Understanding Fictitious Business Names
A fictitious name is used when conducting business under a name other than the legal business name. Depending on the state, a fictitious name may also be referred to as a DBA (doing business as) registration or an assumed name filing. Filing for an assumed business name certificate varies by state. Some states allow online filing, while in other states, you must visit the county clerk’s office, fill out a form, and pay a fee.
States require fictitious business name filings to inform the public who owns a company. The filing puts the business name and owner’s identity on public record. Most states require registering with the Secretary of State’s office. Failure to register can result in fines and penalties.
Owners choose fictitious names that can be marketing slogans, professional monikers, or incorporate products/services. If too long or hard to spell, they can negatively impact a business. An online business may not get its preferred fictitious name as a domain.
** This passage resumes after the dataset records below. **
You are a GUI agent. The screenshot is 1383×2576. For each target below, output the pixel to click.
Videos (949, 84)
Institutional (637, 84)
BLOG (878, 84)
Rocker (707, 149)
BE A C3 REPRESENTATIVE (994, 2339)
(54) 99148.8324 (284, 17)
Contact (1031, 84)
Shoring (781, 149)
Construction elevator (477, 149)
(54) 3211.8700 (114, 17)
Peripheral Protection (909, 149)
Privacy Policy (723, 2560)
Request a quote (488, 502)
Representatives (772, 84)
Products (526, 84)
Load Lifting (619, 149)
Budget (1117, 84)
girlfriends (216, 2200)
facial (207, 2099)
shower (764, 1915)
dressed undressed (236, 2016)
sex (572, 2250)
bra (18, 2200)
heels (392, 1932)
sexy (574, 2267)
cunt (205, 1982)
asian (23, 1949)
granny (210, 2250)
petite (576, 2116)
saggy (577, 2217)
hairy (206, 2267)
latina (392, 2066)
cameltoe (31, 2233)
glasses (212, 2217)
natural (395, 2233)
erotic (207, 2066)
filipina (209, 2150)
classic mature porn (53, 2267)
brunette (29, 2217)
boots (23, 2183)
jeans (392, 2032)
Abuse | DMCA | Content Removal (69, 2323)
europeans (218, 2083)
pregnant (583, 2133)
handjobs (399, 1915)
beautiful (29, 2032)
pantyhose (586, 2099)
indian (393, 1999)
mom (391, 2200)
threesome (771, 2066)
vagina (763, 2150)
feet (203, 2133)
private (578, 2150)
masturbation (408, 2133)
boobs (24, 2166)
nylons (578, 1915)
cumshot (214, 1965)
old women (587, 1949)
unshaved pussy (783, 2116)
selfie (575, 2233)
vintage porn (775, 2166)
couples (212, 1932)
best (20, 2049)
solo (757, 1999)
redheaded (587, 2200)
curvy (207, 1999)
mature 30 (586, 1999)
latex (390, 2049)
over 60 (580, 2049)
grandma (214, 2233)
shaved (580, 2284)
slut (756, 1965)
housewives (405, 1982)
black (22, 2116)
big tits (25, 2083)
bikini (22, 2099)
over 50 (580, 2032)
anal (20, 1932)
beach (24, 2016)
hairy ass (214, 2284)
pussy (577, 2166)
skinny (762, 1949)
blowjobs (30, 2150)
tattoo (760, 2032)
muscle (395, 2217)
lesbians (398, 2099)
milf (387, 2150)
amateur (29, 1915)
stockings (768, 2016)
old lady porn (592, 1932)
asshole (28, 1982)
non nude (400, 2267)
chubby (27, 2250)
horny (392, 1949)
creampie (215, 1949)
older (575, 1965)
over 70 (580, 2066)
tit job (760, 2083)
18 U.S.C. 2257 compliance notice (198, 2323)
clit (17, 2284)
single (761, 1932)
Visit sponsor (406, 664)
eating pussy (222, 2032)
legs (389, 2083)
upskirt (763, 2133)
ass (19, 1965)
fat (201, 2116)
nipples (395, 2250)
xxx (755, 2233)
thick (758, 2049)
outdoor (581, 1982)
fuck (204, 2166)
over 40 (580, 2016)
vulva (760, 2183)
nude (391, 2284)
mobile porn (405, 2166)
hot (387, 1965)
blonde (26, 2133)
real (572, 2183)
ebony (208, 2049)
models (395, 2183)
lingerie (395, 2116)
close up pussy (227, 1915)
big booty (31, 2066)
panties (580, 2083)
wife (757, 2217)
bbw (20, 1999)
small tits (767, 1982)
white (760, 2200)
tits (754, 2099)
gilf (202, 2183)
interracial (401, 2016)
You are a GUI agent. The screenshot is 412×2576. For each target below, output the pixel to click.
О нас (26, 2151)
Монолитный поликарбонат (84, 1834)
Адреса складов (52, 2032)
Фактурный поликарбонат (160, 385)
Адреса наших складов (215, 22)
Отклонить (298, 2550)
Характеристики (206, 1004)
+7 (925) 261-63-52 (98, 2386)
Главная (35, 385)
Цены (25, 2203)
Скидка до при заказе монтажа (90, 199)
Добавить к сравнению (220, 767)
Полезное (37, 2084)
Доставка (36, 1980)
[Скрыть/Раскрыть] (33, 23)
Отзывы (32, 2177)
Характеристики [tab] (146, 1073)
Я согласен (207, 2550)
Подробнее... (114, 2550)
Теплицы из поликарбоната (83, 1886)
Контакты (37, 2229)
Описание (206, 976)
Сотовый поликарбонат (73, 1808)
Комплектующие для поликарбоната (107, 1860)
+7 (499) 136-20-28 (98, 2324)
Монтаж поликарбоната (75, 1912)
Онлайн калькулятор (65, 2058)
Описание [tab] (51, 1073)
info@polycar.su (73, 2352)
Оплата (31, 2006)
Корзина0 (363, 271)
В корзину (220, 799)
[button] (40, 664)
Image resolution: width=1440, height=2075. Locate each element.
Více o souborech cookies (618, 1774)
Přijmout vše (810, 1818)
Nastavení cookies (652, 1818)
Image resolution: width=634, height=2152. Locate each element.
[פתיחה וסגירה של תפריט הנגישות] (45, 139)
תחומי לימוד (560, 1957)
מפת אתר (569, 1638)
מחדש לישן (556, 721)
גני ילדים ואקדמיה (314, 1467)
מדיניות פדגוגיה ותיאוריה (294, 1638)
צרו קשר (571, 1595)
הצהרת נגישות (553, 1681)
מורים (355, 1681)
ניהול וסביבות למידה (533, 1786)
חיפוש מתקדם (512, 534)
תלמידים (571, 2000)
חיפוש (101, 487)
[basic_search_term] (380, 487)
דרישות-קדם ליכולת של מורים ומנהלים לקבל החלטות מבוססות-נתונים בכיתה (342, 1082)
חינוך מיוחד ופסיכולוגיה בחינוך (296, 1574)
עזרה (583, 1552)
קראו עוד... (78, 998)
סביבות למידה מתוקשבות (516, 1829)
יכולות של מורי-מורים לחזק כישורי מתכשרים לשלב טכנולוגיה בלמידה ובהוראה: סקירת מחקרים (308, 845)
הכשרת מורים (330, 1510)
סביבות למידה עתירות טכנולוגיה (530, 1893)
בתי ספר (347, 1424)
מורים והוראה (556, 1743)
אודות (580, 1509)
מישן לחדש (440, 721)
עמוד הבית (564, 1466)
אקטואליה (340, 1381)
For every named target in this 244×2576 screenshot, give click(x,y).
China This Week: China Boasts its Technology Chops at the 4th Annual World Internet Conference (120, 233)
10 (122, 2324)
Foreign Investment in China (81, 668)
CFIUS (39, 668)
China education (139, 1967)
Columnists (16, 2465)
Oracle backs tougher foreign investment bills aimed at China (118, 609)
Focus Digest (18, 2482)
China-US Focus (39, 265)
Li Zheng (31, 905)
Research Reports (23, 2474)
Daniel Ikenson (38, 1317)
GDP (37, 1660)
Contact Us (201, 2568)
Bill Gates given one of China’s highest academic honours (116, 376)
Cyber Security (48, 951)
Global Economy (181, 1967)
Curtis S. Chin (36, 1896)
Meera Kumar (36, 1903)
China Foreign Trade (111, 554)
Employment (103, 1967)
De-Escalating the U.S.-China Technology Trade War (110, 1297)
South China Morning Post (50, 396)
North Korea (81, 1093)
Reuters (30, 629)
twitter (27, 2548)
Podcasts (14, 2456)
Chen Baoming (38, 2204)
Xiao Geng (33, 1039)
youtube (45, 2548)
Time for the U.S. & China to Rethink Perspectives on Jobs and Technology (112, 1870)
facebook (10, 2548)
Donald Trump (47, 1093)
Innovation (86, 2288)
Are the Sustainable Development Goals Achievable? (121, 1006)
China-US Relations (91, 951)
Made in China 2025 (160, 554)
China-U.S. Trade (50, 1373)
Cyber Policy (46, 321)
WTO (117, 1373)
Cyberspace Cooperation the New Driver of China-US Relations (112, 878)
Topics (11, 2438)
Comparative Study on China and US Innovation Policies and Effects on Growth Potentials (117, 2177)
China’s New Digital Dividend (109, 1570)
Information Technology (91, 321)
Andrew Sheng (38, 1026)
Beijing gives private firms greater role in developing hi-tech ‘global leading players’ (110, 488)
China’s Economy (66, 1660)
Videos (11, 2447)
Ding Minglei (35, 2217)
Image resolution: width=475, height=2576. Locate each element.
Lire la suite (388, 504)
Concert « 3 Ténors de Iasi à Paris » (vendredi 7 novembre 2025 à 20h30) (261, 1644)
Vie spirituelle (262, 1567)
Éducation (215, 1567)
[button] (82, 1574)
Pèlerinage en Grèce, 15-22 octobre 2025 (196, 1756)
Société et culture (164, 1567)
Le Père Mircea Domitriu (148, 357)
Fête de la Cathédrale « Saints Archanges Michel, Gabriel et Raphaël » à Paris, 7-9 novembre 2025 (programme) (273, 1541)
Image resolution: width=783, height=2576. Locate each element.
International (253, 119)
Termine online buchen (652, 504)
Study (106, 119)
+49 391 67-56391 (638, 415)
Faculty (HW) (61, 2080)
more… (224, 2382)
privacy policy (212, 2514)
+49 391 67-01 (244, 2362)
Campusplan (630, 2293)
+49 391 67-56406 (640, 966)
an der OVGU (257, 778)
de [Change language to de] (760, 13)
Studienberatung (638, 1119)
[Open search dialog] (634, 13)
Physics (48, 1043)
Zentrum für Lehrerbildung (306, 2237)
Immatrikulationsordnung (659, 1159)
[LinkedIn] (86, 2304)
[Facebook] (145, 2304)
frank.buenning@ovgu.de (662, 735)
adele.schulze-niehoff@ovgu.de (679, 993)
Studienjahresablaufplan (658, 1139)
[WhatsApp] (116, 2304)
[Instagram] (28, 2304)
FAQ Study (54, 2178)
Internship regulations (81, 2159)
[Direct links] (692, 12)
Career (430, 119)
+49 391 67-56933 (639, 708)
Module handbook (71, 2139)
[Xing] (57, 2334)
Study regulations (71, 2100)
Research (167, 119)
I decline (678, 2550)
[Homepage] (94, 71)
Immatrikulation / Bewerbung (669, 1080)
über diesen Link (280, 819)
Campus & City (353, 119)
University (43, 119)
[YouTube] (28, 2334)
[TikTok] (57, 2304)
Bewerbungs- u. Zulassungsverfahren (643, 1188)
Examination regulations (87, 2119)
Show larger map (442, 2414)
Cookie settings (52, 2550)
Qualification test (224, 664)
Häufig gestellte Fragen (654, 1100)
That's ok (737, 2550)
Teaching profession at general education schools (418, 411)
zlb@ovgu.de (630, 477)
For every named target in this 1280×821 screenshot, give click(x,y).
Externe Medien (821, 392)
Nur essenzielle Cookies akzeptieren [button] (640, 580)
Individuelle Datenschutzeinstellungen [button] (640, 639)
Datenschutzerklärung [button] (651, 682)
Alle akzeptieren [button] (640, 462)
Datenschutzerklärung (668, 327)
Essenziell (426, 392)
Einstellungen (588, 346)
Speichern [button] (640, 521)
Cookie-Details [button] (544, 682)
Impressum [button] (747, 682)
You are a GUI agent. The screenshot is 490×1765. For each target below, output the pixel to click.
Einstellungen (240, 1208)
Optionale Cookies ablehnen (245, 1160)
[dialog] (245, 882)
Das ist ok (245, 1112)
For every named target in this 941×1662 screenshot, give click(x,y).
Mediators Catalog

Legal Considerations and Protections
Registering provides legal protections. For example, business owners conducting business under an unregistered fictitious name in Florida commit a misdemeanor. They cannot sue or maintain legal actions until properly registered.
The Benefits of Using Fictitious Business Names
Why use fictitious business names? They offer privacy protection, increased flexibility, and enhanced branding opportunities. Fictitious names can address issues with legal business names that are long, hard to pronounce, or not well-suited for advertising.
Sole proprietors and partnerships often use assumed names if they prefer not to use personal names publicly.
In the case of a business owned by an individual, a "fictitious business name" is any name that does not include the last name (surname) of the owner, or which implies additional owners (such as "Company", "and Company", "and Sons", "Associates", etc.).